En iyi kısa animasyon dalında Oscar ödülü ilk kez 1932 yılında yani 5. Kez dağıtılan Oscar ödüllerinde verilmeye başlamıştı.  Buna rağmen en iyi uzun metraj animasyon dalında Oscar ödüllerinin dağıtıldığını görmek için animasyon severlerin 2001 yılını beklemesi gerekiyordu.

1995 yılında Toy Story (Oyuncak Hikayesi) filminin vizyona girmesiyle beraber animasyon sineması seyircisi bilgisayar animasyonu filmlerle tanışmış oldu. Seyirciler ve eleştirmenler tarafından büyük bir ilgiyle karşılanan bu film sektöre getirmiş olduğu yenilikler sayesinde animasyon sinemasının seyrinin değişmesine yol açtı. Akademi de bu teknolojik başarıya kayıtsız kalmayıp filmi “ilk bilgisayar destekli animasyon” film olması nedeniyle Toy Story’yi özel bir ödülle onurlandırdı.

Pixar’ın  bu büyük başarısından sonra birbiri ardına bilgisayar animasyonu filmler vizyona girmeye başladı. Geleneksel yöntemlerle üretilen animasyon filmler de üretilmeye devam ediyordu. 2001 yılına geldiğimizde artık ödül vermek için yeterli üretim sayısına ulaşıldığını düşünen Akademi ilk kez uzun metraj animasyon film dalında ödül verme kararı aldı.

 

shrek-2-original_1

Ödülün iki önemli kuralı vardı. Birincisi, süresinin 40 dakikadan uzun olması. Diğeri ise aday filmin en az %75’inin animasyondan oluşmasıydı. İlk yıl için Akademi 3 aday film belirledi.  Shrek, Monsters, Inc. (Sevimli Canavarlar) ve Jimmy Neutron: Boy Genius (Dahi Çocuk Jimmy Neutron). Çekişmenin Shrek ve Sevimli Canavarlar arasında yaşanması bekleniyordu. Ödül gecesi zaferi Shrek elde etti ve böylece ilk ödül  Dreamworks  Animation  stüdyosunun oldu. Sonradan 4 filmlik bir seriye dönüşecek olan Shrek serisinin de ilk ve son Oscar ödülü olmuştu bu.

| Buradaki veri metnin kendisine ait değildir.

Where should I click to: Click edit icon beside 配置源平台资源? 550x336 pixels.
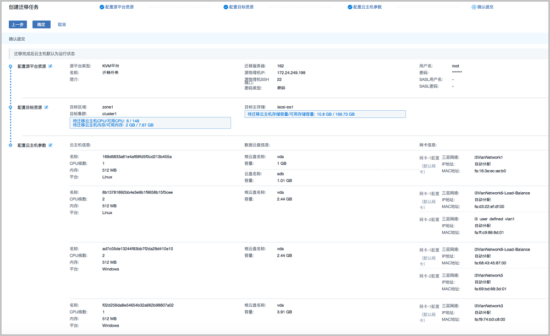tap(51, 66)
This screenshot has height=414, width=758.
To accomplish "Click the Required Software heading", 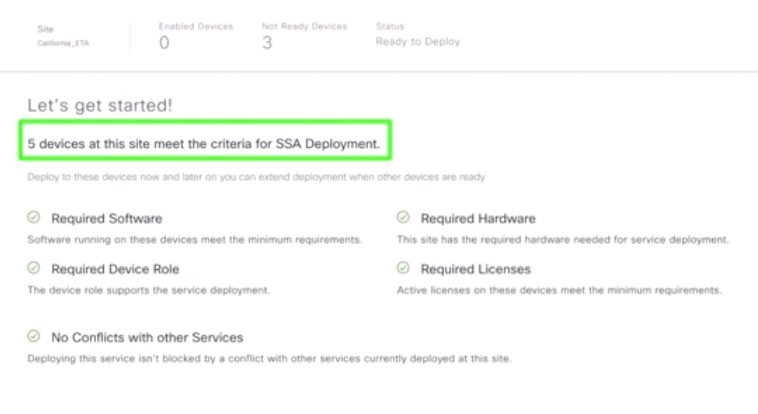I will (107, 218).
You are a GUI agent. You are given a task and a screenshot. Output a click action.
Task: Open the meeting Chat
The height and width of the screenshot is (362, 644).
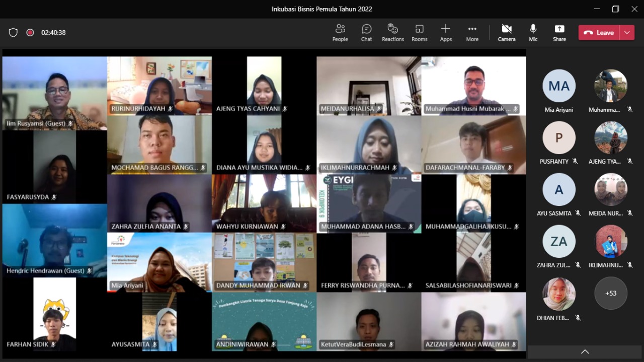366,33
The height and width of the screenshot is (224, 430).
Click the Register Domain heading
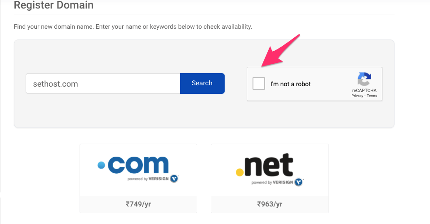pyautogui.click(x=53, y=6)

2002 yılında zafer, animasyon sinemasının yaşayan en büyük ismi usta yönetmen Hayao Miyazaki’nin oldu.  Ice Age (Buz Devri),  Lilo & Stitch,  Spirit: Stallion of the Cimarron (Özgür Ruh), Treasure Planet (Define Gezegeni) gibi filmlerin arasından akademi ilk ve son kez İngilizce olmayan bir filmi, Sen to Chihiro no Kamikakushi’yi (Ruhların Kaçışı) bu ödüle layık gördü. Bu ayrıca 2014 yılında kendisine verilen Onur Ödülü’nü saymazsak, sonradan iki kez daha bu dalda adaylık elde edecek olan Miyazaki’nin ilk ve son Oscar ödülüydü. 2002 yılında Miyazaki’nin en büyük rakibi Buz Devri filmiydi. Sonradan 4 filme ulaşan serinin elde ettiği ilk ve tek adaylıktı bu.

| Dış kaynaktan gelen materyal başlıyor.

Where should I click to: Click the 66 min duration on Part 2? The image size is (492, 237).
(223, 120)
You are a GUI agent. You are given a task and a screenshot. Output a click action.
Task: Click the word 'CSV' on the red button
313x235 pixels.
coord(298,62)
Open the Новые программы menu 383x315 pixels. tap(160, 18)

2003 yılı sönük bir yıldı. Brother Bear (Ayı Kardeş) ve Les Triplettes de Belleville (Belleville’de Randevu) filmlerinin arasından ödülü Finding Nemo (Kayıp Balık Nemo) rahat bir şekilde kazanmıştı. Sonradan ödüllere damga vuracak olan Pixar’ın da ilk Oscar ödülüydü bu.

Incredibles1

 

2004 yılında ödül bir kez daha The Incredibles (İnanılmaz Aile) filmiyle Pixar’a gitti. Diğer adaylar Shrek 2 ve Shark Tale (Köpekbalığı Hikayesi) filmleriydi. Pixar, bu iki Dreamworks animasyonunun arasından ödülü alarak ilk yılın rövanşını da kazanmış oluyordu bir bakıma.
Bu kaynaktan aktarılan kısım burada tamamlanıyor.